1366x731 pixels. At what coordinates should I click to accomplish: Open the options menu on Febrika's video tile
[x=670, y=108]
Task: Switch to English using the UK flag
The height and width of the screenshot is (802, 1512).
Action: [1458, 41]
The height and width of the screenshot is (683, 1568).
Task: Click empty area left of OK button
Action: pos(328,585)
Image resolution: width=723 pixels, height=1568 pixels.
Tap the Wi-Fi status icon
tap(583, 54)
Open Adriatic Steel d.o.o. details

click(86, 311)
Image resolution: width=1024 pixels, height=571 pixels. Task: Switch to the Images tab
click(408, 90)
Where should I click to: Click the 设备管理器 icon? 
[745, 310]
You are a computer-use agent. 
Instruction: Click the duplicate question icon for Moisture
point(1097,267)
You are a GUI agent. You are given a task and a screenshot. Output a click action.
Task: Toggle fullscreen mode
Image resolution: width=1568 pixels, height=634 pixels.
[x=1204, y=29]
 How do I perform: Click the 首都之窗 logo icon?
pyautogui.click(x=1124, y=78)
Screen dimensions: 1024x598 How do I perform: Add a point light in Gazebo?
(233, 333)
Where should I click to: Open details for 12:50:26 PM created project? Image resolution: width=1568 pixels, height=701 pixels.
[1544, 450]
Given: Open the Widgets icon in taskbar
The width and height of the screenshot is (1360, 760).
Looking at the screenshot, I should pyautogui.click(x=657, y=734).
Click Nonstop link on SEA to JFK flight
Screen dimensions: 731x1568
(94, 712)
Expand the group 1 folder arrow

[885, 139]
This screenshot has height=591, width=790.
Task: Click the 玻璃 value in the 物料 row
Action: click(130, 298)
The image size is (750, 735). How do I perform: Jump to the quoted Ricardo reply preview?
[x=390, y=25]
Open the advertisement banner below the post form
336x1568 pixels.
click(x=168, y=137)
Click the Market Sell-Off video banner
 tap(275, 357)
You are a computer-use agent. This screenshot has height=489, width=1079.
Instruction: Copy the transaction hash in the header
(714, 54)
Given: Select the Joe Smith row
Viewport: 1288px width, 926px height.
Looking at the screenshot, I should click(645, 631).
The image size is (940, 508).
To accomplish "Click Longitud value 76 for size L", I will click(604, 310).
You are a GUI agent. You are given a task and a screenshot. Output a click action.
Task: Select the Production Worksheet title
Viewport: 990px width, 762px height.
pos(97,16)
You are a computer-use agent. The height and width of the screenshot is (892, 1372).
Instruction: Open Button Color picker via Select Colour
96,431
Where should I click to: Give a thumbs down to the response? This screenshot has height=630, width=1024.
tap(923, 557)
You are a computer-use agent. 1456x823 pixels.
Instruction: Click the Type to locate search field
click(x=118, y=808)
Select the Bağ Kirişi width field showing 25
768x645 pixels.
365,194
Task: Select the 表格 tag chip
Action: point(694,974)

WORK TO COMPLETE: Please show all lines from the entries that contain the word "computer".

RESPONSE FOR THIS EXERCISE:
You are a computer-use agent. 
You are a computer-use agent. This screenshot has height=489, width=1079.
You are a computer-use agent. The height and width of the screenshot is (892, 1372).
You are a computer-use agent. 1456x823 pixels.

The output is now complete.